Emphasis on “in theory.” Large companies often have ways to sidestep the requirement. In 2015, for example, Xiaomi was accused of violating the GPL. MIUI builds on Android, whose kernel is GPL-licensed Linux, so MIUI should be open-sourced. Xiaomi’s reply? “We’ll open source it soon,” then delayed indefinitely without outright denial.
Example
Consider a commercial SaaS product using TinyMCE. You must follow TinyMCE’s licensing terms. GPLv2 allows the usage, but only if you meet certain conditions:
- Distributing source code: If you modify TinyMCE, you must provide those modifications to anyone who receives your product. If you don’t plan to ship the site’s source, this might not apply—provided you never touch TinyMCE’s source.

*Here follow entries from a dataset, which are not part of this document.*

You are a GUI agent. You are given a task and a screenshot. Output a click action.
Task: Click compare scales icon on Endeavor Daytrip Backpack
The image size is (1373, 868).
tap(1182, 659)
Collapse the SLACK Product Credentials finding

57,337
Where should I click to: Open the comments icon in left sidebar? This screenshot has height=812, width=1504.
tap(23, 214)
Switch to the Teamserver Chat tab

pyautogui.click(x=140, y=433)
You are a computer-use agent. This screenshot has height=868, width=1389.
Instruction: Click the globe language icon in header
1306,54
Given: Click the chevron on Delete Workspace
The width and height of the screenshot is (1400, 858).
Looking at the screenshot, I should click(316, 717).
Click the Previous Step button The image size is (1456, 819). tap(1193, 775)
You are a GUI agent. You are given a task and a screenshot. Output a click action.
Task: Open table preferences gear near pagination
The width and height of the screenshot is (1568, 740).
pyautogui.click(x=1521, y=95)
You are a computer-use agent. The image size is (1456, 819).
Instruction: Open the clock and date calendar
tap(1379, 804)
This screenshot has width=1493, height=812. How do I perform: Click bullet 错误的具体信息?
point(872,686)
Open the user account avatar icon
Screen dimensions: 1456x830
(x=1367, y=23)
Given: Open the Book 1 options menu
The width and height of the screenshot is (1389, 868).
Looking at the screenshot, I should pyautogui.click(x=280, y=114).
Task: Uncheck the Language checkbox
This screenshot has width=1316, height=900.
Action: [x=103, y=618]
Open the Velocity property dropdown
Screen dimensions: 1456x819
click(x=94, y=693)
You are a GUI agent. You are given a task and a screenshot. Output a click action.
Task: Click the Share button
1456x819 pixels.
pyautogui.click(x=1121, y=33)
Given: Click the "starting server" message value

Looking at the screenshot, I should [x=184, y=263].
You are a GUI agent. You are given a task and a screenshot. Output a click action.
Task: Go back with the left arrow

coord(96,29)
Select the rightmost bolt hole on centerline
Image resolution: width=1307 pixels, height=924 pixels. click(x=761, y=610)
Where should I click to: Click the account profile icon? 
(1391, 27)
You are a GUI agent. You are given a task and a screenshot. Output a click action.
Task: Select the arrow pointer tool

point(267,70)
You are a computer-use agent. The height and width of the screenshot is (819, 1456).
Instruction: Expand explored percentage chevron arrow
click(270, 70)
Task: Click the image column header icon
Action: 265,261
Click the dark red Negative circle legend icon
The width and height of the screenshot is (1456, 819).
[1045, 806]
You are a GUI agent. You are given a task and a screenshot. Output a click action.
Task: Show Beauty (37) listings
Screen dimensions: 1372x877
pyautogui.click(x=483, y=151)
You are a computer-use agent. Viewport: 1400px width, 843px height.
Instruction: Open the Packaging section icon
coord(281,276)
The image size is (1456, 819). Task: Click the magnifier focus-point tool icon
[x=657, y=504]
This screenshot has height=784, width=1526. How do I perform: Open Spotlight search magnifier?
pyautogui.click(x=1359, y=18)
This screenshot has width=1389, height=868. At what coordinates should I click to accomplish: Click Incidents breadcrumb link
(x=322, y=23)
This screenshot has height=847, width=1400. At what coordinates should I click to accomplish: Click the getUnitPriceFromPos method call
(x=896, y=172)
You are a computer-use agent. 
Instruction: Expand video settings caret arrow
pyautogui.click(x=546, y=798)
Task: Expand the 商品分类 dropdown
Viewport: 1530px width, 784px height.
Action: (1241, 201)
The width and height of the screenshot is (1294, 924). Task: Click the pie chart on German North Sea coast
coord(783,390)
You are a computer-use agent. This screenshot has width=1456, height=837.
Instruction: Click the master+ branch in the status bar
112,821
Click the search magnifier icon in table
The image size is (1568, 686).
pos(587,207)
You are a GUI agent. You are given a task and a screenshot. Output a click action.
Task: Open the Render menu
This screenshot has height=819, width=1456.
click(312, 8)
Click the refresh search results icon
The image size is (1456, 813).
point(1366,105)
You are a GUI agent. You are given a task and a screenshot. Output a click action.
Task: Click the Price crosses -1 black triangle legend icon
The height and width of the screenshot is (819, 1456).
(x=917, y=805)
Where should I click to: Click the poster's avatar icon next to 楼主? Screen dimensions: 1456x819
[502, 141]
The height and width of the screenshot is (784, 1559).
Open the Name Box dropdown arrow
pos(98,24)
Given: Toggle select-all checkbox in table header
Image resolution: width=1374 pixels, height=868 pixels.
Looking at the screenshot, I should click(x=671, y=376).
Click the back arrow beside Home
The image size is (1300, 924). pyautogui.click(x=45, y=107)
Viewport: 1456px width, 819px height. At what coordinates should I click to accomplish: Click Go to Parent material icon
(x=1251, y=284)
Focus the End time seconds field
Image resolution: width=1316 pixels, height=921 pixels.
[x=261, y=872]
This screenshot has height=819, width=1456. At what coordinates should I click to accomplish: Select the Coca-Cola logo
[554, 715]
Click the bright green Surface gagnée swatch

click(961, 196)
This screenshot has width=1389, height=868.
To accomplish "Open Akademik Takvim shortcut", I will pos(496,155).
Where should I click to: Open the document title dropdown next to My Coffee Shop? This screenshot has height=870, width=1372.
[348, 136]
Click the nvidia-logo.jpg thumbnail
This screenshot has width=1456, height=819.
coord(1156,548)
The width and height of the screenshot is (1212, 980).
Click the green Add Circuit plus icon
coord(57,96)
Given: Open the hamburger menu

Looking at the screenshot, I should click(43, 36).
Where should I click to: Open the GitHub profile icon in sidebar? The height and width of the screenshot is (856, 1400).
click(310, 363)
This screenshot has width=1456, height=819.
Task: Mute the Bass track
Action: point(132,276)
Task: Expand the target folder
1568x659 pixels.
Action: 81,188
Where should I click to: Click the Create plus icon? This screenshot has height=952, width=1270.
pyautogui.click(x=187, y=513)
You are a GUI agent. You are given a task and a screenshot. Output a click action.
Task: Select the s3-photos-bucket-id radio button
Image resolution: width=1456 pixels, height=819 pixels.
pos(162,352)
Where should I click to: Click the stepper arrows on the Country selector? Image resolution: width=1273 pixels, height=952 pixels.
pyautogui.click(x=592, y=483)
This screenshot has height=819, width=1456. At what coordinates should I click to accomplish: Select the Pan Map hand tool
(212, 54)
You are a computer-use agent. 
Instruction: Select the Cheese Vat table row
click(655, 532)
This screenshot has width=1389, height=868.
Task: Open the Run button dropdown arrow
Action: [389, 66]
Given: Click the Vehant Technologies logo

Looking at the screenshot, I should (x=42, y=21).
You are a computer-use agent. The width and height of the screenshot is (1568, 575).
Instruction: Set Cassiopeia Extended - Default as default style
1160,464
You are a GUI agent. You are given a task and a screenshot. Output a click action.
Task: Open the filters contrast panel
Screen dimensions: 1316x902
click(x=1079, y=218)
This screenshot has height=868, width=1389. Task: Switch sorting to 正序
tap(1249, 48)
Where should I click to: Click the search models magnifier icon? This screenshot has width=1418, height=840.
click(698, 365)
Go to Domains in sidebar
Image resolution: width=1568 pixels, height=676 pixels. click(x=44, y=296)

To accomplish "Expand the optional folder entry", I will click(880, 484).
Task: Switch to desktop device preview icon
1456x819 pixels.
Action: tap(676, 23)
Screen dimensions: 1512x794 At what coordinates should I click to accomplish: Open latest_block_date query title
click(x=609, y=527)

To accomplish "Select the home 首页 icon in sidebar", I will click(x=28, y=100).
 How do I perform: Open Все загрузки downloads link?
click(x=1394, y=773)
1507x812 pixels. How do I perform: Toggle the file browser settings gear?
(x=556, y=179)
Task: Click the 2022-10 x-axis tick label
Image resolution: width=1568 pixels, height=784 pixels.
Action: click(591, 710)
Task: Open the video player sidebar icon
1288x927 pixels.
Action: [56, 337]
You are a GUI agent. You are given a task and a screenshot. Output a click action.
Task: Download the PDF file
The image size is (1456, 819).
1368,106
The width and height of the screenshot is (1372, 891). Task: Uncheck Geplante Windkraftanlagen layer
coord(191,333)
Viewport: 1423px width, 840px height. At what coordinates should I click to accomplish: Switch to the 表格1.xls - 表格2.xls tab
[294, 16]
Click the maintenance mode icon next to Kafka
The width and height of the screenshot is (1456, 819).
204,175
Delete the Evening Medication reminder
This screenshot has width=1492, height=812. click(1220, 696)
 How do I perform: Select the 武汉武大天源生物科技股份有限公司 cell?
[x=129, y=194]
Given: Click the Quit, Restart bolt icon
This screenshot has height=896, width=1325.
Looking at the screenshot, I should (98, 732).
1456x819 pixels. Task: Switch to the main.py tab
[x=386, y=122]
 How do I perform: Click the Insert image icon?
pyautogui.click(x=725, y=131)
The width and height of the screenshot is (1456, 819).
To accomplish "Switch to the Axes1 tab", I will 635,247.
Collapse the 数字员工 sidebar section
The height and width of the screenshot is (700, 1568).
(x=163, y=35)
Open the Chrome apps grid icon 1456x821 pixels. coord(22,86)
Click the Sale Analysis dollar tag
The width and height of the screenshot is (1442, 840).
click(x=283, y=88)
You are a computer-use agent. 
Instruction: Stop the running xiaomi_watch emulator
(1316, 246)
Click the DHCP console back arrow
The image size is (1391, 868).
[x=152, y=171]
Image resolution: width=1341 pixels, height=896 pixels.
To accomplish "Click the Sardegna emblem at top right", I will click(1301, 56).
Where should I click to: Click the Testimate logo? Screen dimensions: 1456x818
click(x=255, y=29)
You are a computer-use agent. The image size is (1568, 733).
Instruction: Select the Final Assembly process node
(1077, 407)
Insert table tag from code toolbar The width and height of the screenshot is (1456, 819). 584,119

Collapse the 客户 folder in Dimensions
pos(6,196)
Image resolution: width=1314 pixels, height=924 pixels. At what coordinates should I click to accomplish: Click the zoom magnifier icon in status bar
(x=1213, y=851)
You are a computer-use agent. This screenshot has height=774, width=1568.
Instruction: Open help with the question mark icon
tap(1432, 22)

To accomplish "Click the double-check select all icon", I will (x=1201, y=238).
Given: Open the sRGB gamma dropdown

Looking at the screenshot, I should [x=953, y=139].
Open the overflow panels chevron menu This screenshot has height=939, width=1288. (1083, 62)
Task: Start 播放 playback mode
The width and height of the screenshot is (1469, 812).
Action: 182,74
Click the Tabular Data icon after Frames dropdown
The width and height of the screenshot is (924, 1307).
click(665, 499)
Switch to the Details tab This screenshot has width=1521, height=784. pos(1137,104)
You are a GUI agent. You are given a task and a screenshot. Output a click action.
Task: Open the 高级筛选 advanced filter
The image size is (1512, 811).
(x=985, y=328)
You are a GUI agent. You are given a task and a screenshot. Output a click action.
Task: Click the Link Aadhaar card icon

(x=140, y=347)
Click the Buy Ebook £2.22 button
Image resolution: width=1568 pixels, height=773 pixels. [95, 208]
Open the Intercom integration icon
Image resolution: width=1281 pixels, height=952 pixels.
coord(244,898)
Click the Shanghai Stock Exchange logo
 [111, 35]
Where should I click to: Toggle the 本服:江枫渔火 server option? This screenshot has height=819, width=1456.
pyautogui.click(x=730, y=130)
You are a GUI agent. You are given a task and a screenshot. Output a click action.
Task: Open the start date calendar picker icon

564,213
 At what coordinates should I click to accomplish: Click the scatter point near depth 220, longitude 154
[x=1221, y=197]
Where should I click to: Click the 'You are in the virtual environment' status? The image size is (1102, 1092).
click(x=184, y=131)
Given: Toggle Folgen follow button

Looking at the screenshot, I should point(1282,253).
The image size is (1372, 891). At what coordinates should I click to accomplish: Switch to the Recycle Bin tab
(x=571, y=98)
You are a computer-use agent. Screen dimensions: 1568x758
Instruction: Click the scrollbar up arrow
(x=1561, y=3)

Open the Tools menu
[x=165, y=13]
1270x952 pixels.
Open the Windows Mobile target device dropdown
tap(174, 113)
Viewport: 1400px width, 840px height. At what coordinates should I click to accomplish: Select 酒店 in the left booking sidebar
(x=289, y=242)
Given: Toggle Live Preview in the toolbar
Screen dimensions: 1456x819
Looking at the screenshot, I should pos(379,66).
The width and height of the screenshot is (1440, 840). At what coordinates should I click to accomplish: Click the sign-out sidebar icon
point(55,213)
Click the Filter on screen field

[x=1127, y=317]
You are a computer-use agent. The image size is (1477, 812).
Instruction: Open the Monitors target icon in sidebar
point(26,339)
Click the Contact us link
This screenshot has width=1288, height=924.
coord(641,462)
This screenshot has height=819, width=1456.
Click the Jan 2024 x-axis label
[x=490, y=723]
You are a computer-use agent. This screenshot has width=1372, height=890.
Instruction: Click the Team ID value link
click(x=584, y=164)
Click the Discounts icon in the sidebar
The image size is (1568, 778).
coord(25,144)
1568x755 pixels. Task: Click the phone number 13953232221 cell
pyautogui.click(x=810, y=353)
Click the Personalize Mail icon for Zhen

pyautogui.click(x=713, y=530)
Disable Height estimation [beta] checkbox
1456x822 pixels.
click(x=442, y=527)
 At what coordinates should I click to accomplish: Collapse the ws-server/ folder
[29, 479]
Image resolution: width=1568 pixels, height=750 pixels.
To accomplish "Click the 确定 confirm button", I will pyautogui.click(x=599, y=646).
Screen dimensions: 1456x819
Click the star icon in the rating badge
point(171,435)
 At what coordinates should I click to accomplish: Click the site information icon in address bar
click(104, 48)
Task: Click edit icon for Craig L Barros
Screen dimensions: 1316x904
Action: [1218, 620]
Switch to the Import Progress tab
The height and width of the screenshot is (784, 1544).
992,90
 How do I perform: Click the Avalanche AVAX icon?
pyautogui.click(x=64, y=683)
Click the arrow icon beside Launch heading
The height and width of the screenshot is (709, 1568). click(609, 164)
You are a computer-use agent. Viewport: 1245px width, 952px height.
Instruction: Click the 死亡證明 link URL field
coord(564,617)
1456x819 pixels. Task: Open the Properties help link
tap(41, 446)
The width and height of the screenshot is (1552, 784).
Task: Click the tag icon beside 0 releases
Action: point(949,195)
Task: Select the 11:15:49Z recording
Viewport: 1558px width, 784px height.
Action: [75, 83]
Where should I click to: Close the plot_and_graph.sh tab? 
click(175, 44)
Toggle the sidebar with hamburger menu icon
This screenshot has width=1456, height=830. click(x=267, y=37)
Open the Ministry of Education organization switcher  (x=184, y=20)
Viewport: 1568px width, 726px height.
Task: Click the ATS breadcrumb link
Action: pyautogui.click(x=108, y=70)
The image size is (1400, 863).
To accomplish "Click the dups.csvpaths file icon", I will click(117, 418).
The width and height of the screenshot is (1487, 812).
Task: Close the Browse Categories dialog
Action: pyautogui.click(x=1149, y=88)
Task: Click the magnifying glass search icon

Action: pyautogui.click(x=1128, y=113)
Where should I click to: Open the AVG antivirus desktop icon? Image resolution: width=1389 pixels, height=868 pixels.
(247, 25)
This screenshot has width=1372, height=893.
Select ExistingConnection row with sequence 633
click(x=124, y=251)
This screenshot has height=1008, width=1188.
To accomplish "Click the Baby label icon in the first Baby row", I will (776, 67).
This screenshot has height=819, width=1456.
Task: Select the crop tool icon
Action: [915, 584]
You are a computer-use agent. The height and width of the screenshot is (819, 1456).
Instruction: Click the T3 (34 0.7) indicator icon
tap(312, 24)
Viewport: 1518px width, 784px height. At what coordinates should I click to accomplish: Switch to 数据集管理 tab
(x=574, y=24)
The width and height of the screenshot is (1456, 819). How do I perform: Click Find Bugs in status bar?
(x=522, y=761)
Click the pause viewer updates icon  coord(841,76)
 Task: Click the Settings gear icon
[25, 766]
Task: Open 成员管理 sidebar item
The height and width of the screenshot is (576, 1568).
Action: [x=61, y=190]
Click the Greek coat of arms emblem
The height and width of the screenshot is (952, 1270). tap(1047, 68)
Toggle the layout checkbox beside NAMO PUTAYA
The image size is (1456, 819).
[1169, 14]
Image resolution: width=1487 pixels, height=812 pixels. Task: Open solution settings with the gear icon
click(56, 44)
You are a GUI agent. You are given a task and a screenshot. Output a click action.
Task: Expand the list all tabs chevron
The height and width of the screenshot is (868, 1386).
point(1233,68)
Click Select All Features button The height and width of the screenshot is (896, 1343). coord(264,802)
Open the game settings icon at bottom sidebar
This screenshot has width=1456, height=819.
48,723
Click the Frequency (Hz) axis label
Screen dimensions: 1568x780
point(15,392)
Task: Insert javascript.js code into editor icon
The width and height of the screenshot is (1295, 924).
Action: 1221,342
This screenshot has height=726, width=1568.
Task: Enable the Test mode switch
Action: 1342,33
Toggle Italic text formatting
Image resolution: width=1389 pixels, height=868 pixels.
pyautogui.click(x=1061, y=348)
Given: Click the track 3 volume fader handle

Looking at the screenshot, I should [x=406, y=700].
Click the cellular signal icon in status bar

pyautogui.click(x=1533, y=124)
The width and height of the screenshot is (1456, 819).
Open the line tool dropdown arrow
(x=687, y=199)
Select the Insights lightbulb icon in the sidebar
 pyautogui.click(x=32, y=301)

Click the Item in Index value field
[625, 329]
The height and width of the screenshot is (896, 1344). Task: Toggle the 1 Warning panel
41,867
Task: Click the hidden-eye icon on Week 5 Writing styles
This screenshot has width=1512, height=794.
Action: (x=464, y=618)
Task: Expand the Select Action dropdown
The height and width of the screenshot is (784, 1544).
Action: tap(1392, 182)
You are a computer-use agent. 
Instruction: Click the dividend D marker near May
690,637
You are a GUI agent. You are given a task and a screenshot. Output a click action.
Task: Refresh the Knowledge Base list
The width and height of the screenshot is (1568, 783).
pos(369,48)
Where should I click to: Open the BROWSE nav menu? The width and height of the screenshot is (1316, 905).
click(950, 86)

- Copyleft clause: Any derivative of TinyMCE must also be licensed under GPLv2. If integrating TinyMCE makes your site a derivative work, you would need to publish the site’s source under GPLv2. There’s debate about whether loading TinyMCE via JavaScript counts as a derivative; some say no if it runs as a separate program.
- Dynamic linking: If your site links to TinyMCE dynamically (for example, through JavaScript), it’s often treated as separate, which might sidestep the copyleft. Interpretations differ, so legal advice is best to ensure compliance.
- Because your site is publicly accessible, review GPLv2 carefully and consider legal counsel so you don’t unintentionally violate the license.
Conclusion
If my web project relies on the GPL version of TinyMCE—even with no modifications—I’m still required to follow the GPL, meaning the whole project must be open source. The alternative is to obtain a commercial license.
So, for commercial work where I want guaranteed compliance, the GPL build of TinyMCE is not the safe route.
Other Open Source Editors
There are other solid options besides TinyMCE.
For example, monaco-editor uses the MIT license, so it’s freely usable in commercial products. Visual Studio Code’s editor is built on Monaco.